Zudem startete die Regierung ein eigenes Ankaufprogramm, das mittlerweile abgeschlossen ist. Laut Wirtschaftsministerium wurden 950 Millionen Kubikmeter Erdgas erworben und eingespeichert.
WEITERE MASSNAHMEN
Der Staat unterstützt die Gasimporteure. Der Düsseldorfer Konzern Uniper verfügt auf mehrere Speicher landesweit verteilt über die größten Speicherkapazitäten und erhält umfassende Staatshilfen. Das Unternehmen VNG ist der drittwichtigste Gaseinspeicherer in Deutschland und hat ebenfalls staatliche Unterstützung beantragt. Alle Importeure, die bislang Gas aus Russland bezogen, sollen außerdem von der Gasumlage profitieren. Medienberichten zufolge könnte diese Maßnahme jedoch noch gekippt werden.
Ein weiterer wichtiger Schritt war die Übernahme der Kontrolle des größten Gasspeichers in Deutschland, der für rund ein Sechstel der deutschen Speicherkapazität steht. Die Anlage in Rehden in Niedersachsen gehört der Gazprom-Germania-Gruppe und war im Frühjahr kaum befüllt worden. Seit Anfang April steht das ehemalige Tochterunternehmen des russischen Gasriesen Gazprom unter Treuhandverwaltung durch die Bundesnetzagentur.
Ähnlich ist die Situation des Gasspeichers in Haidach bei Salzburg. Die Anlage steht zwar in Österreich, wird jedoch größtenteils von Deutschland genutzt und war von Gazprom kaum befüllt worden. Die Regierung in Wien entzog den Speicher der Kontrolle durch den russischen Konzern.
WIE IST AKTUELL DIE LAGE?
Das Ziel für Oktober ist bereits erreicht: Nach aktuellen Daten der europäischen Plattform Gas Infrastructure Europe lag der Füllstand der deutschen Gasspeicher am Sonntag bei gut 90 Prozent. Die Anlage in Rehden ist zu rund 74,6 Prozent gefüllt, die in Haidach zu knapp 70 Prozent. Die Uniper-Gasspeicher sind im Schnitt zu 92,5 Prozent voll, die von VNG zu 96,3 Prozent. Mit sinkenden Temperaturen steigt nun allerdings der Verbrauch. Zudem nimmt die Einspeichergeschwindigkeit bei höheren Füllständen aus technischen Gründen ab.
WOHER KOMMT DAS GAS?
Aus Russland kommt mittlerweile kein Gas mehr in Deutschland an. Wichtigster Gaslieferant ist nun Norwegen, das seine Lieferungen aufgestockt hat. Auch durch Pipelines aus den Niederlande und in kleinerem Umfang Belgien fließt mehr Gas als vorher. Die Niederlande bauen laut Wirtschaftsministerium ihre Anlandekapazitäten für Flüssiggas (LNG) weiter aus und verfügen zudem über Transportkapazitäten, um die Einspeisemengen nach Deutschland weiter zu steigern. Frankreich will „voraussichtlich ab Herbst“ Gas liefern.

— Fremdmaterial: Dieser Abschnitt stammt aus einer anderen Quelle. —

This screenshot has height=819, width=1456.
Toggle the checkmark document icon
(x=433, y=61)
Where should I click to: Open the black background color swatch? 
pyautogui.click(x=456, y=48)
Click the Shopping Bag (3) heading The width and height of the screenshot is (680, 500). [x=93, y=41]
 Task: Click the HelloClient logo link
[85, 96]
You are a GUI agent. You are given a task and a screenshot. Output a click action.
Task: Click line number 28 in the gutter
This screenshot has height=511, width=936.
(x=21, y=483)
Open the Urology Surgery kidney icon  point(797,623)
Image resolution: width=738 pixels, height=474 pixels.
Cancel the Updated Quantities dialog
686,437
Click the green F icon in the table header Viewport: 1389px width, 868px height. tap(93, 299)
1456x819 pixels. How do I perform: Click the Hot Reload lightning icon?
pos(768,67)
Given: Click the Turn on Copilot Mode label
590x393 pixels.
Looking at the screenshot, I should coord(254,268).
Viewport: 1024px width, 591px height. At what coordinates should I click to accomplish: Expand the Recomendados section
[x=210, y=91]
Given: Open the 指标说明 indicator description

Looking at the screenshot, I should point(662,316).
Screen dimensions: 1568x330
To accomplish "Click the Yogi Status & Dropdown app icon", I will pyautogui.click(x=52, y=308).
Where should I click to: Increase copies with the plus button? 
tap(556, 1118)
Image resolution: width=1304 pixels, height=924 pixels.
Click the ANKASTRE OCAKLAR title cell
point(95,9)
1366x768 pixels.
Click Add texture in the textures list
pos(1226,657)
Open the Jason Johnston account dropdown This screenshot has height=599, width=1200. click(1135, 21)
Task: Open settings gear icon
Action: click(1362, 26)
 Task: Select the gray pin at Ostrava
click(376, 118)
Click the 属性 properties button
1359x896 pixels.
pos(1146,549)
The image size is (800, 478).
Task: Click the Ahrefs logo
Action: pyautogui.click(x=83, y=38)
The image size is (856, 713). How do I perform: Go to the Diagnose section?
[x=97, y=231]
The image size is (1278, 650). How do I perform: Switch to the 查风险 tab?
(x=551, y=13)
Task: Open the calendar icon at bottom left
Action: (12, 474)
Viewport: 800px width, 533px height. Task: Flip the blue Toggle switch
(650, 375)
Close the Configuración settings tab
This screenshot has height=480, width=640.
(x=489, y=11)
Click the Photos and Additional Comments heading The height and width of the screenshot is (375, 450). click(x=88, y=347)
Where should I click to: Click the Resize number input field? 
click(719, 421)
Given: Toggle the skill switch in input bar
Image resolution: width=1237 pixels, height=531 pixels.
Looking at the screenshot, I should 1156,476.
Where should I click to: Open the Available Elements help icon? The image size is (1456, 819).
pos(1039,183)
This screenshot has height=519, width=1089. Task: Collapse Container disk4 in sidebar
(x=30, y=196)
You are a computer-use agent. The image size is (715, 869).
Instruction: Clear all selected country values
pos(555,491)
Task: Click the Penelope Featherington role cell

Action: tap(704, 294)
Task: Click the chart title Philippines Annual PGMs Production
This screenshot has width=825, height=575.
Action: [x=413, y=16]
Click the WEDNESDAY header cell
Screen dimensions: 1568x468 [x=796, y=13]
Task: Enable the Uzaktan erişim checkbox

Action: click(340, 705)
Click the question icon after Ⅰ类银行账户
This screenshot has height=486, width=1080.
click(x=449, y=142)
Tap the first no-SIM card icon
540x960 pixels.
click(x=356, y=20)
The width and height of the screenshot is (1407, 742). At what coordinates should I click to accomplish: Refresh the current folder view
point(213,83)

Die Bundesregierung setzt außerdem auf eigene Importterminals für Flüssiggas etwa aus den USA. Zum Jahreswechsel sollen die ersten zwei vom Bund gecharterten schwimmenden LNG-Terminals an der Nordseeküste in Betrieb gehen. Ein privat betriebenes LNG-Terminal soll außerdem im Dezember in Lubmin an der Ostsee mit der Einspeisung beginnen. Weitere derartige Projekte werden voraussichtlich erst Ende 2023 fertig.